## SUPPLIED TEXT
CoPilot Live 8 Sat Nav for iPhone: full review

The well-known Tom Tom GPS software may have attracted all the publicity at the recent Apple keynote speech, but it’s not the only Sat Nav software available for the iPhone.

Both CoPilot and Navigon offer apps that cost considerably less than Tom Tom’s decidedly upmarket sixty quid price tag, and are priced at a more affordable 26 and 38 pounds respectively.

CoPilot Live 8 for iPhone review

With the recession still biting hard, we decided to give the cheapest GPS solution a go, and grabbed a copy of CoPilot Live 8 for the iPhone (it’s worth noting that although the program may be new to the iPhone platform, the current version 8 has been around on many PDAs for some years).


CoPilot Live 8 for iPhone review

CoPilot interface

Much has been said of Apple vetting team rejecting applications for the App store. One of their laudable criteria is to ensure adherence to the common UI principals that Apple created when they created Mobile OSX.

Clearly the App store vetting team was partially asleep when they passed CoPilot! That’s not saying it’s bad necessarily, but loading up the application for the first time you are presented with a somewhat confusing UI which looks nothing like any other iPhone application.

Being predominately designed for car use it quickly becomes apparent that this deviation from the Apple way isn’t the end of the world. All the buttons are huge so you can hit them easily while driving and not be in danger of crashing the car.

Big buttons aside, it’s still not recommended to set up a route while driving as inputting text is way too fiddly a task to consider while on the road.

Loading up

Loading the application can take a bit of time., and you’re required to set up a CoPilot account (which has to be done via Wi-Fi) before the software will run.

As part of the software loading you are greeted with the announcer reading out the title of the software. At this point you realise they have managed to do something that Apple didn’t manage with the ring tones: be really loud.

CoPilot Live 8 for iPhone review

It shows the iPhone speaker has much more grunt than the default wishy washy ring tones manage to deliver.

The new-found extra volume is a great asset too, allowing you to use CoPilot even in a noisy car without having to attach it to the car stereo.

Getting directions

The main function of helping you get from place to place can be as simple as entering a post code and hitting the Go button, or inputting complex routes taking in visits to places of interest with several interim destinations.

To enter a destination you can either type in an address or a post code. If that can’t find it or you don’t know either the address or postcode but do know general area, you can open the map, move it about, press and hold on a location and it will offer to create a route to that GPS coordinate.

It can store common places like your home and garage to save the leg work re-entering things. You can also have more than one destination as part of a route. This can help the Sat Nav routing if you didn’t like the original route it calculated.

Entering an address, you are faced with CoPilots first negative point: it’s ‘ABC’ keyboard which took some getting used to, but at least the keys were nice and large.  According to their website, a proper QWERTY interface is in the works.

Once you have entered the destination, CoPilot will go off and calculate the route. You can also tell it what type of vehicle you’re using – car, lorry, RV or van – and it will route and time accordingly.

(Saved data entries)
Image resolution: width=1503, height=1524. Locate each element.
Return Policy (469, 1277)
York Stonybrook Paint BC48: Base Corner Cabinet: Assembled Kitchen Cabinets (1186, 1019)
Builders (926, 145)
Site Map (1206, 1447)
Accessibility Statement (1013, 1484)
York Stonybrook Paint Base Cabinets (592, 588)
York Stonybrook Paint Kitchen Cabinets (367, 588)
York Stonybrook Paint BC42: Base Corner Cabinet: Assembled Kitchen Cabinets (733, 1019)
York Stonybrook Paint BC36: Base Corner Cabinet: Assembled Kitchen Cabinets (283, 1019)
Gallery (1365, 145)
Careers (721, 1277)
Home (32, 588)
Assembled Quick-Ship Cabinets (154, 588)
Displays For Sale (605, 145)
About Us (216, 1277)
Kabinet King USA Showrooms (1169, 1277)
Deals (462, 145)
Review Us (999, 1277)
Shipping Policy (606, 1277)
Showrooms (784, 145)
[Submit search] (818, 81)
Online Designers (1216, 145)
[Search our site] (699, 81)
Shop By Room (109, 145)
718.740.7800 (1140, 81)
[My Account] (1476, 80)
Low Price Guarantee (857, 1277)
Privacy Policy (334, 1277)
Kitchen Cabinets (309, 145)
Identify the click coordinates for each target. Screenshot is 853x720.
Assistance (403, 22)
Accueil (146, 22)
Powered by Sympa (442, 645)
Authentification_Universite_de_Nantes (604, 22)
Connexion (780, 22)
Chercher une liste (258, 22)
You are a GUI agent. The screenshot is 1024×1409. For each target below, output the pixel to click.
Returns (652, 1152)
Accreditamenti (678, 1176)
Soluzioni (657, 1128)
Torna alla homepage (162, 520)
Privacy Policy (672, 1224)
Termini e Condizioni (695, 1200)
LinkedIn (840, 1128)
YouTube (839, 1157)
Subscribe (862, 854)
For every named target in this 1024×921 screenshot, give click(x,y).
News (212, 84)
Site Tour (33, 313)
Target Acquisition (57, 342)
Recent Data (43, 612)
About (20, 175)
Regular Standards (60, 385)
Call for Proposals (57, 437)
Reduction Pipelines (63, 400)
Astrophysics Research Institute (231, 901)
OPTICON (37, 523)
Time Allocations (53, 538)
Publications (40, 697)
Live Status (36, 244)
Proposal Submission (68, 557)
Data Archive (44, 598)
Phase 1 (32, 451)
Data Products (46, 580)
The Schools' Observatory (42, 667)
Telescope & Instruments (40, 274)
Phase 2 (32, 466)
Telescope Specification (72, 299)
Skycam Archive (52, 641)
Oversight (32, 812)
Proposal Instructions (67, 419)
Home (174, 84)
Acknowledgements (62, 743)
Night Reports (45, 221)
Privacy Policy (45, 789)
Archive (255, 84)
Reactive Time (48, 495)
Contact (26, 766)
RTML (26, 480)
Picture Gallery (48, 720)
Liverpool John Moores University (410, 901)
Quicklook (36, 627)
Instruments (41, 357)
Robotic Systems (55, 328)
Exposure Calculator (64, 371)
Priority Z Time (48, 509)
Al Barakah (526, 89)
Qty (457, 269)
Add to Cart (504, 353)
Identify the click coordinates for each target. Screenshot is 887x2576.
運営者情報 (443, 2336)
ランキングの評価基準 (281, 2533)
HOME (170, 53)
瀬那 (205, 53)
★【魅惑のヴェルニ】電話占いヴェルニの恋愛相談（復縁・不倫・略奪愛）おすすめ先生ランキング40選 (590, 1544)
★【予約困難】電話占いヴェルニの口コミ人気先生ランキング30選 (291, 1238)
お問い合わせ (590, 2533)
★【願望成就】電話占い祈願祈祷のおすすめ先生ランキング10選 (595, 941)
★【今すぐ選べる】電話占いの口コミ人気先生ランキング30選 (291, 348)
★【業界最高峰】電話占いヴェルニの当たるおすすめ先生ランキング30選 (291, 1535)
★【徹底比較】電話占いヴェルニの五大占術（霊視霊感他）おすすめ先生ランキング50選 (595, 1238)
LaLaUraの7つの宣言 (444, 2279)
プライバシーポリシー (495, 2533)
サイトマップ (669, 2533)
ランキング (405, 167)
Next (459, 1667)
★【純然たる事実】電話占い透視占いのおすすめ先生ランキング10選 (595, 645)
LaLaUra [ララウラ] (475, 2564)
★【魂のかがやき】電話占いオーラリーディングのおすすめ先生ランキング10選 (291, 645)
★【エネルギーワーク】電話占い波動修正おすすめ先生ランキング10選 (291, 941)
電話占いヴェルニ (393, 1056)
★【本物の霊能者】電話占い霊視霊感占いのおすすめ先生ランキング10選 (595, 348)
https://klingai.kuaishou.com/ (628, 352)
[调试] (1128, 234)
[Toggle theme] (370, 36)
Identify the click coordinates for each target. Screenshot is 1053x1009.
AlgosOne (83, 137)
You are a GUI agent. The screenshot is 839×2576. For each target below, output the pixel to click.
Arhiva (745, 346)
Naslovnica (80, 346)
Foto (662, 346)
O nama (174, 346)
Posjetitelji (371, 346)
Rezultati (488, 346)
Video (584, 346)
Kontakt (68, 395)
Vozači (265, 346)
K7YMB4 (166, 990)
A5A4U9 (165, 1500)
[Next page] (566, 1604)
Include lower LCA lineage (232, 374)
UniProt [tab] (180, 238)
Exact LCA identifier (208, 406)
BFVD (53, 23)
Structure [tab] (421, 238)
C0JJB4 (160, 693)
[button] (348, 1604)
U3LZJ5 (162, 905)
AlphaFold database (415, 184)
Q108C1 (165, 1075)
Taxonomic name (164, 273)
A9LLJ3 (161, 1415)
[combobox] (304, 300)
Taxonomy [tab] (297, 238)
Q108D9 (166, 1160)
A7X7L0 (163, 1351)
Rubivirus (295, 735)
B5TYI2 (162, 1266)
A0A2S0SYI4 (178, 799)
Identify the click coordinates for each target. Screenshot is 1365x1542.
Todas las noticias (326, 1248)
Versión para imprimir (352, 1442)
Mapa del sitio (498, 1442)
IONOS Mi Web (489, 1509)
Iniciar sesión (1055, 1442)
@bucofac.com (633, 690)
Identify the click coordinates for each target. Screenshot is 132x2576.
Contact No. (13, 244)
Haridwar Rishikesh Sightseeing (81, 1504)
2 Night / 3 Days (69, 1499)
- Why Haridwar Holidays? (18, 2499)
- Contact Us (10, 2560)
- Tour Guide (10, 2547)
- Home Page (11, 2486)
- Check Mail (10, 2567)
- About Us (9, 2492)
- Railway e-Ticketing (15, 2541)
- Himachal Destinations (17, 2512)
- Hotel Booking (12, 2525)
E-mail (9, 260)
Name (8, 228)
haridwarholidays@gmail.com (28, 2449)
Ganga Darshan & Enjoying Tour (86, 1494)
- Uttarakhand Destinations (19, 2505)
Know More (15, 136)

## TASKS TO PERFORM
1. Translate this sentence from the CoPilot Live 8 review into Spanish: "All the buttons are huge so you can hit them easily while driving and not be in danger of crashing the car."
2. Reproduce the CoPilot Live 8 review from "Once you have" up to and including "and time accordingly.".
3. Resume the CoPilot Live 8 review, writing on from its last sentence.

## PER-TASK ANSWERS
1. Todos los botones son enormes, así que puedes pulsarlos fácilmente mientras conduces sin correr el peligro de estrellar el coche.

2.
Once you have entered the destination, CoPilot will go off and calculate the route. You can also tell it what type of vehicle you’re using – car, lorry, RV or van – and it will route and time accordingly.

3.
Interestingly, the vehicle list also includes a Walking option offering Points Of Interest along the way, which might tempt hill walkers on short trips. We say ‘short’ because CoPilot will drain a full battery of a 3GS in 2 hours which rather limits its potential.

Maps

CoPilot defaults to a 3D map of your current location, scrolling along as you move, with your route coloured purple and the otion to switch to a 2D view.

Once it’s calculated the route, options exist to either start the journey or to view the route fully zoomed out. This can be useful because it’s not totally infallible and may choose a route that’s just not sensible.

On the move

Once driving, it will warn of actions you need take at 2 miles, 1 mile , 500 yards and just before you hit the junction. Imperial/metric and the warnings distance sizes are configurable. The spoken voices issuing commands, of which there is a selection of men or women’s voices to choose from, are all very clear.

On the move, the screen is a cacophony of information, generally showing the speed limit for the current road, how far you are from your destination, and the estimated arrival time, with the route you’re supposed to follow highlighted in purple. Irritatingly, there’s no clock.

When big signs appear on the road or motorway, near identical signs appear on the display and for complex junctions, a good clear representation of which lanes you’re supposed to be in with plenty of time to get into them, is flashed up.

CoPilot Live 8 for iPhone review

Performance

At the start, we had some doubts about how reliable the iPhone’s GPS receiver might be – would it send us off cliffs or the wrong way down a motorway?

We quickly put those doubts to bed: it’s deadly accurate and doesn’t even need the compass on the 3GS. On very odd occasions it got confused it quickly corrected itself when it got a lock again.

The ‘Junction in 1m’ sign on a motorway was greeted with the ‘left turn in 1 mile’ announcement. It found the entrance to a campsite, a private country lane in the middle of nowhere, to the metre.

It also supports places of interest (POI’s), of which there are many types, such as pubs, petrol, hospital, garages etc. Double taping your location on the map will bring up a list of all POI nearby; the lists are fairly comprehensive usually into the dozens. It also allows you to get a route to a POI or choose a route that takes in a series of these. One of the POI types is pubs, useful for those complex pub crawls.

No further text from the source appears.